It will be readily appreciated that there will be an ordering in a correct pattern, in which the scan lines intersect in this order with monotonic chains that can intersect during scanning of the correct pattern, the resulting intersections being arranged in order; however, when the model is in error, the sequence of the obtained intersection points changes due to the fact that the loop of the graph has self-intersection. In the above-mentioned monotone chain ordering process, when the graph has defects, there is a possibility that when the monotone chain needs to be deleted, the corresponding node cannot be found in the balance tree, at this time, no processing is needed, when the monotone chain is inserted, if the deleted monotone chain is encountered earlier, the monotone chain is deleted first, and then the current monotone chain is inserted.

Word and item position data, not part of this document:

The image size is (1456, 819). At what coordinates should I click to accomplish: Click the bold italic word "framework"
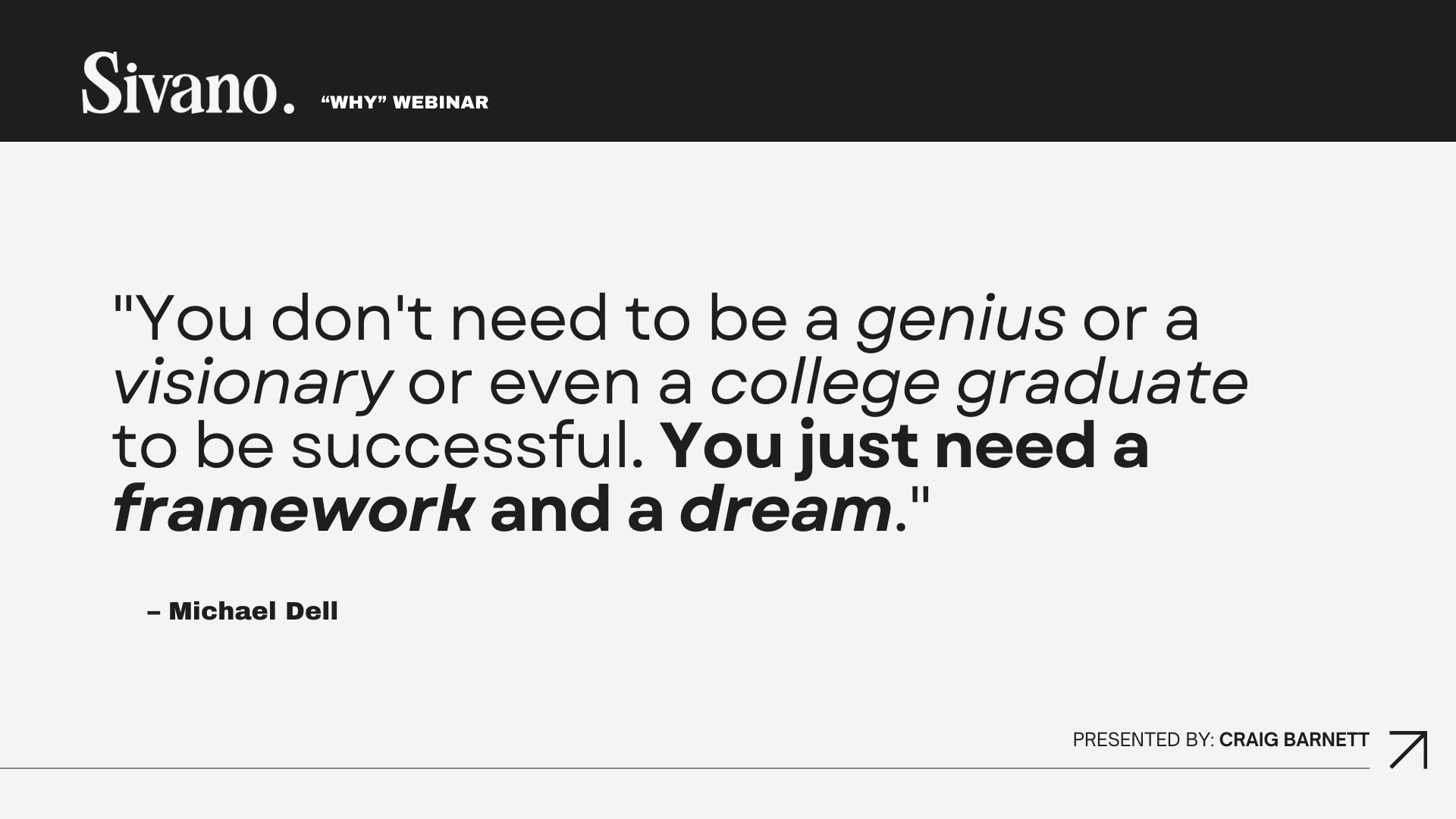tap(293, 510)
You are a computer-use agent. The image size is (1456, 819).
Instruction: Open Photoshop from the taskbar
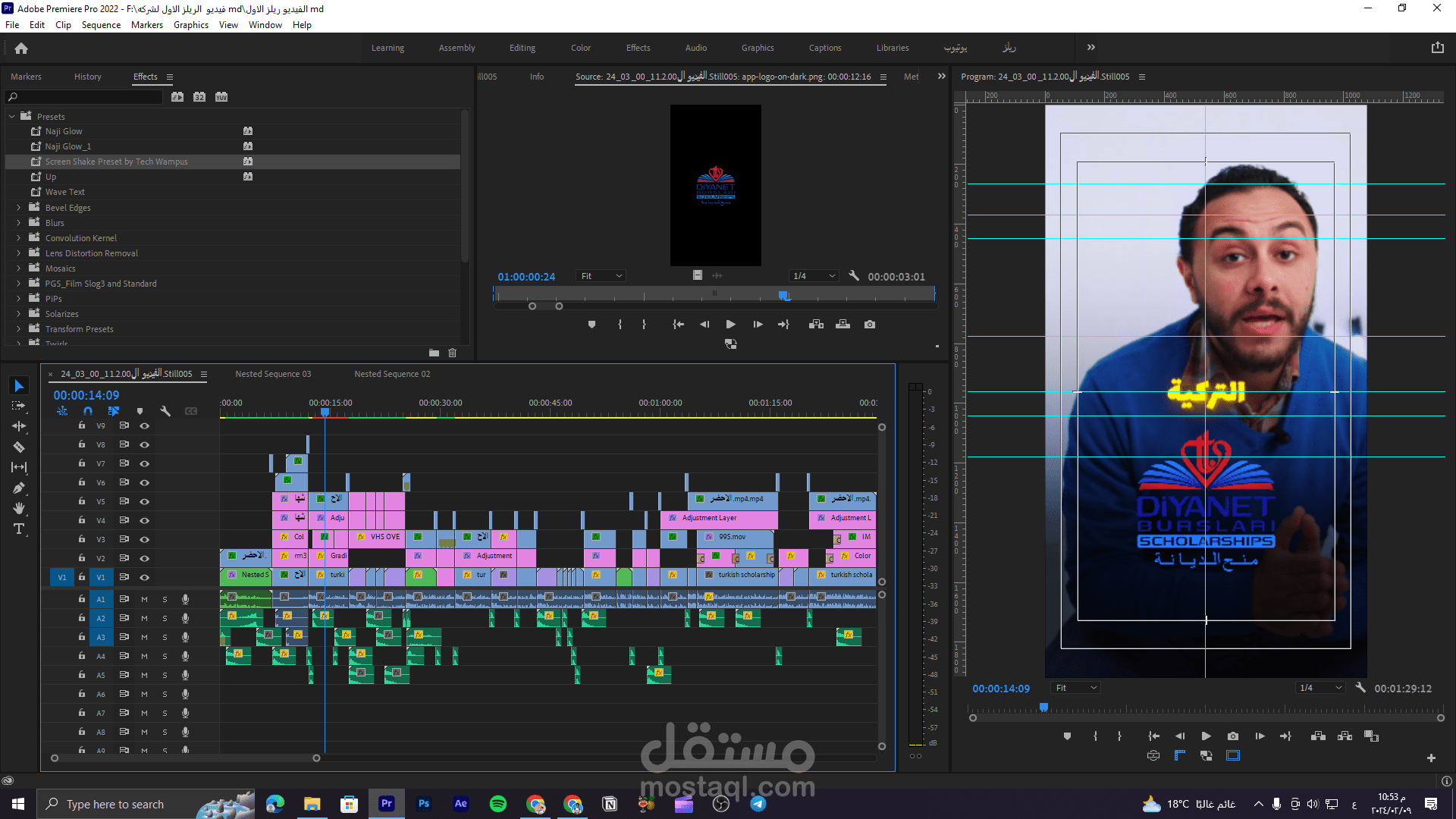point(424,804)
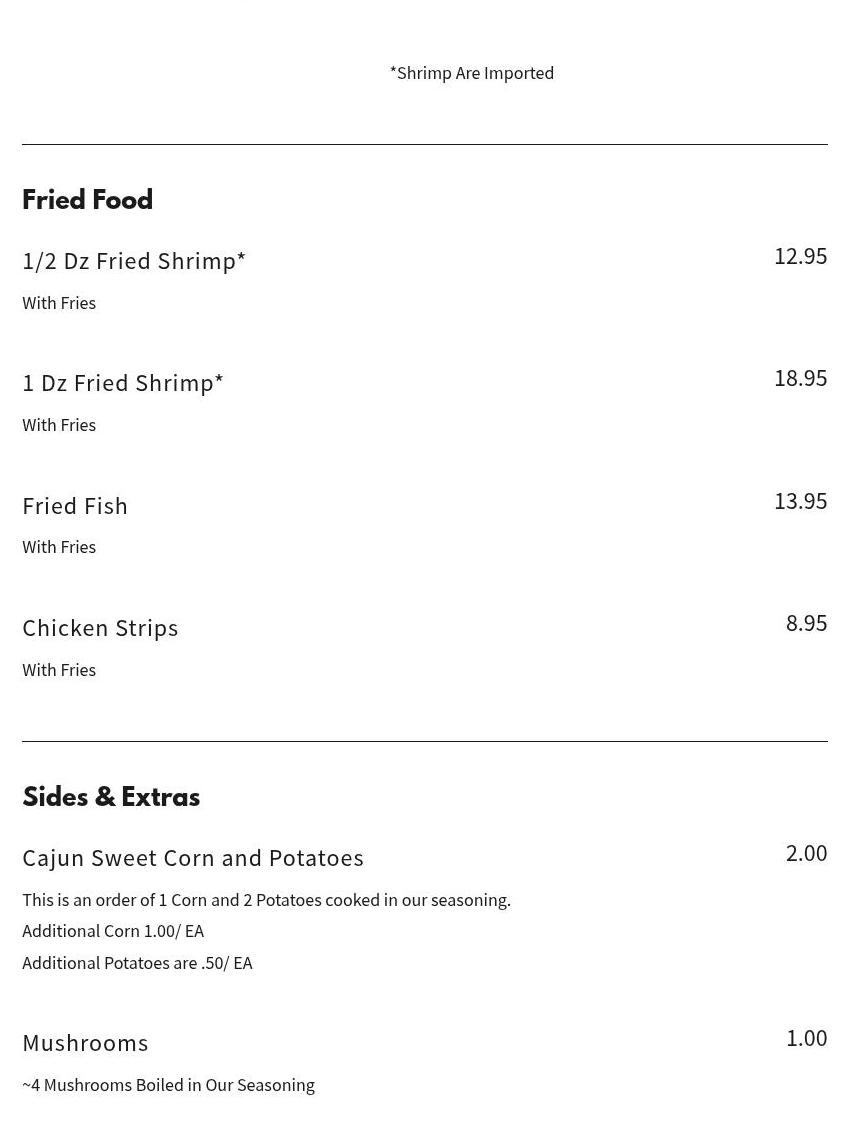Screen dimensions: 850x1135
Task: Click the 13.95 price
Action: [800, 501]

Step 3, rasterizing the whole graph through a second scanning, wherein a monotone chain use condition table is firstly required to be established, and exceeding the entry point, the internal point and the exceeding point are carried out according to the monotone chain use condition table in the second scanning process, so that rasterization is completed. Specifically, establishing a monotonic chain usage table refers to respectively establishing an array of index values, front point indexes and rear point indexes according to the number of monotonic chains. The index value is divided into a normal value and a marking value, wherein the normal value is used for representing the index of the monotonic chain, and the marking value is used for marking that the monotonic chain does not appear or is exceeded; the back point index is the last overridden internal point index in the overridden internal points in the monotonic chain; the previous point index is the internal point in the monotonic chain that will be exceeded next. For a monotonic chain, the intersection with the current scan line is between the front and rear points. Further, overriding the entry point refers to setting values at the same index in the index value array to a monotonic chain index for monotonic chains marked as not occurring during scanning. The step of exceeding the internal point means that in the scanning process, the scanning position exceeds the point pointed by the front point index of the monotone chain, then the value of the rear point index is set as the front point index, the front point index goes forward, and the process is carried out until the front point index meeting the requirement is found. The overtaking point means that in the scanning process, the scanning position overtakes the point pointed by the front point index of the monotone chain, and the front point index points to the overtaking point, and the index value is set to be the overtaking mark value.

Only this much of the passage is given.